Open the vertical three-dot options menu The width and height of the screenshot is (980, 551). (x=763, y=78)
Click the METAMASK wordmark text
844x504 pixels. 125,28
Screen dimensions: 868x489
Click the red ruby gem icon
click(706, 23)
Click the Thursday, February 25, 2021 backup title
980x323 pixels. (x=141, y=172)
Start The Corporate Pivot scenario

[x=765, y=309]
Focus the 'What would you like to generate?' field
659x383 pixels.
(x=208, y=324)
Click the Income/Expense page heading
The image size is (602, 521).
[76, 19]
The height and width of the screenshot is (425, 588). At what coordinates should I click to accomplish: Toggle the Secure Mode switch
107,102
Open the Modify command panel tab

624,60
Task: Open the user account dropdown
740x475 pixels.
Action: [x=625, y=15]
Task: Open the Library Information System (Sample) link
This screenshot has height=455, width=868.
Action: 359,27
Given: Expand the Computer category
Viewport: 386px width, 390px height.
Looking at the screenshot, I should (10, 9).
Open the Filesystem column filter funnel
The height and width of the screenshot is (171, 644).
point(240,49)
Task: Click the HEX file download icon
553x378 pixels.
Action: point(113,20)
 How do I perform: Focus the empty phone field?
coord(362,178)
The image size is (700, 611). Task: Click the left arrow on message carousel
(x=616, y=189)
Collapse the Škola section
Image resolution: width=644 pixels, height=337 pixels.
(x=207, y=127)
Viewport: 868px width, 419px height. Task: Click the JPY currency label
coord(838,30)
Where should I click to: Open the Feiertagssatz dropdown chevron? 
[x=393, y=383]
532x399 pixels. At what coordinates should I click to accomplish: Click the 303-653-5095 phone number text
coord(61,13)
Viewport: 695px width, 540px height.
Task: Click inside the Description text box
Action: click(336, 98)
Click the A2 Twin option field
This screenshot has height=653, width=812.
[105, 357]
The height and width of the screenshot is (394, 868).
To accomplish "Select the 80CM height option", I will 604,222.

■ ■ ■ ■ ■ ■ ■

**Task item:** Copy out, exactly and alone, the lines of the entries above between the ones holding "740x475 pixels." and "Given: Expand the Computer category", inclusive.

**Exercise output:**
740x475 pixels.
Action: [x=625, y=15]
Task: Open the Library Information System (Sample) link
This screenshot has height=455, width=868.
Action: 359,27
Given: Expand the Computer category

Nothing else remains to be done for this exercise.